Your assignment: Your copy of the data should match it exactly, except that the pictures are gone.

### Recorded information

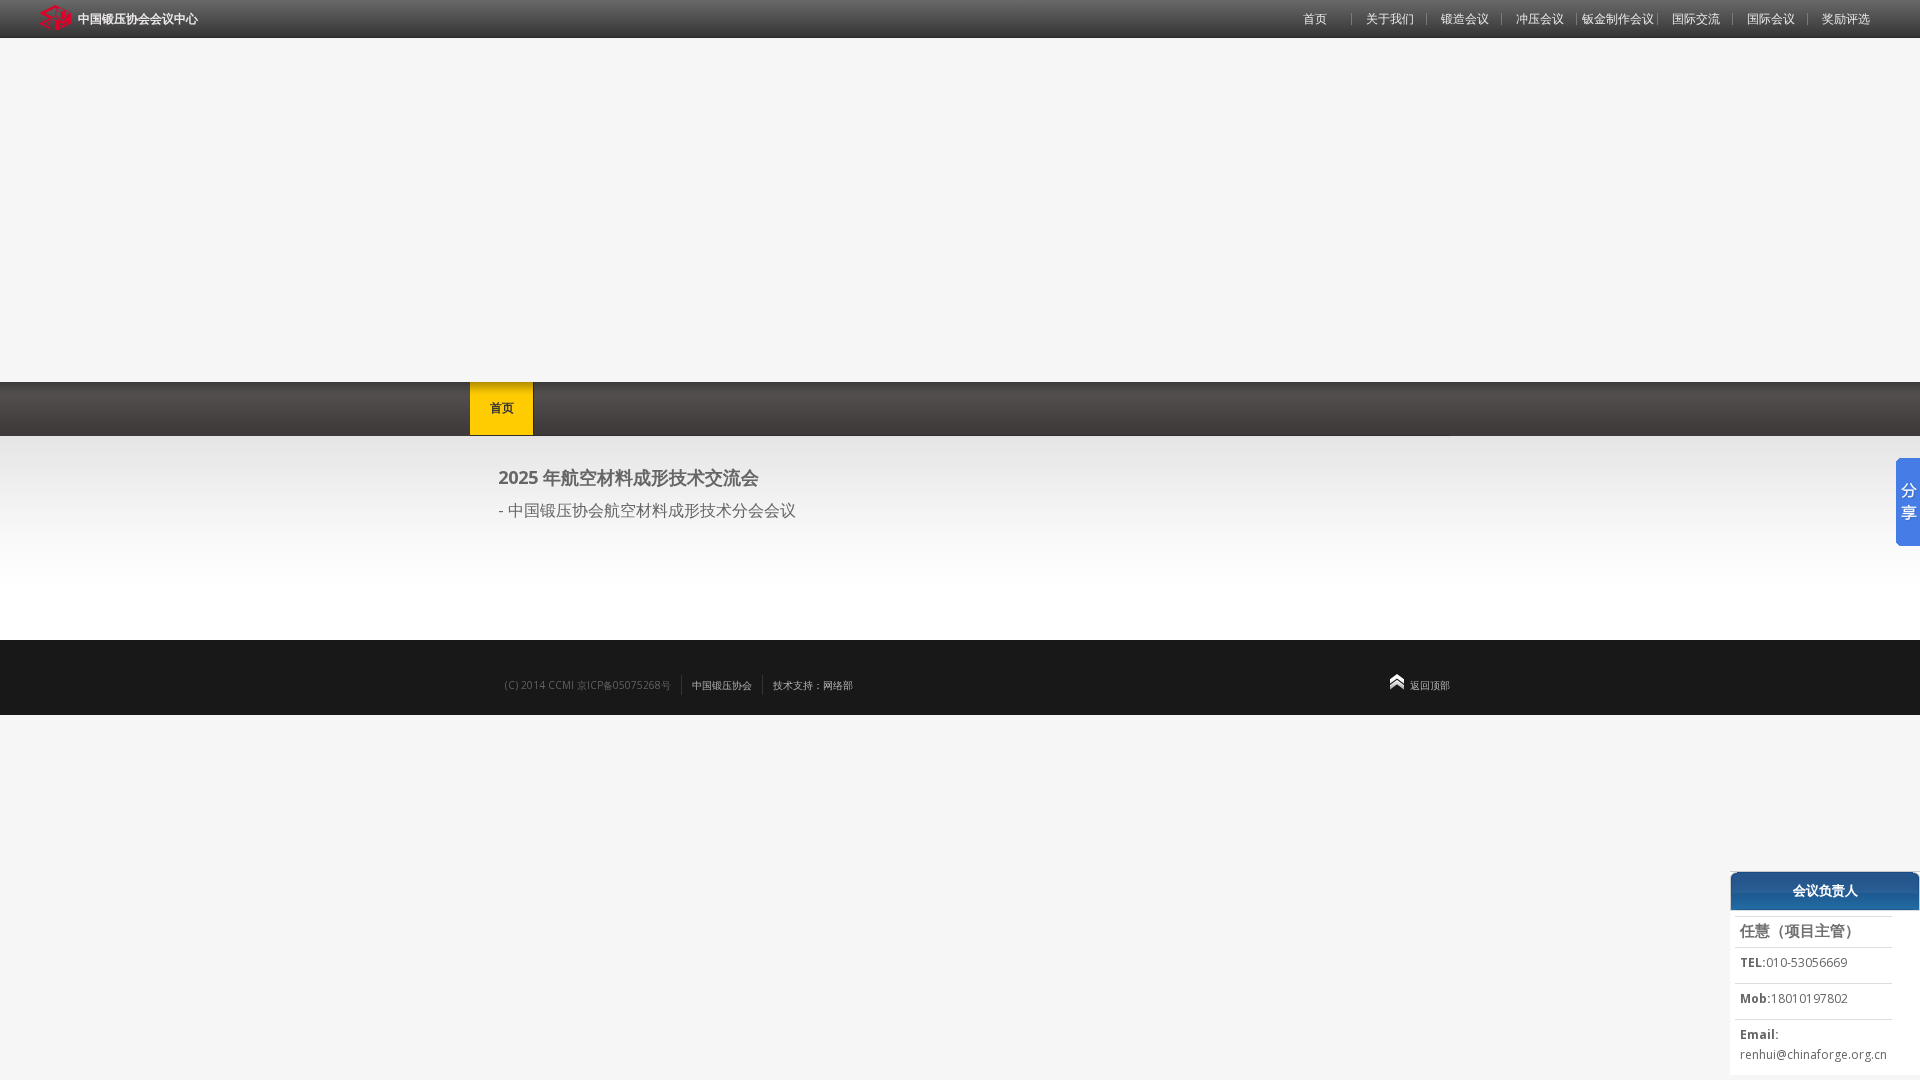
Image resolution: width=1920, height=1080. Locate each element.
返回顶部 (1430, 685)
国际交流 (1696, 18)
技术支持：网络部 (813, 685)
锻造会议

######

Exercise answer:
Image resolution: width=1920, height=1080. Locate each element.
返回顶部 (1430, 685)
国际交流 (1696, 18)
技术支持：网络部 (813, 685)
锻造会议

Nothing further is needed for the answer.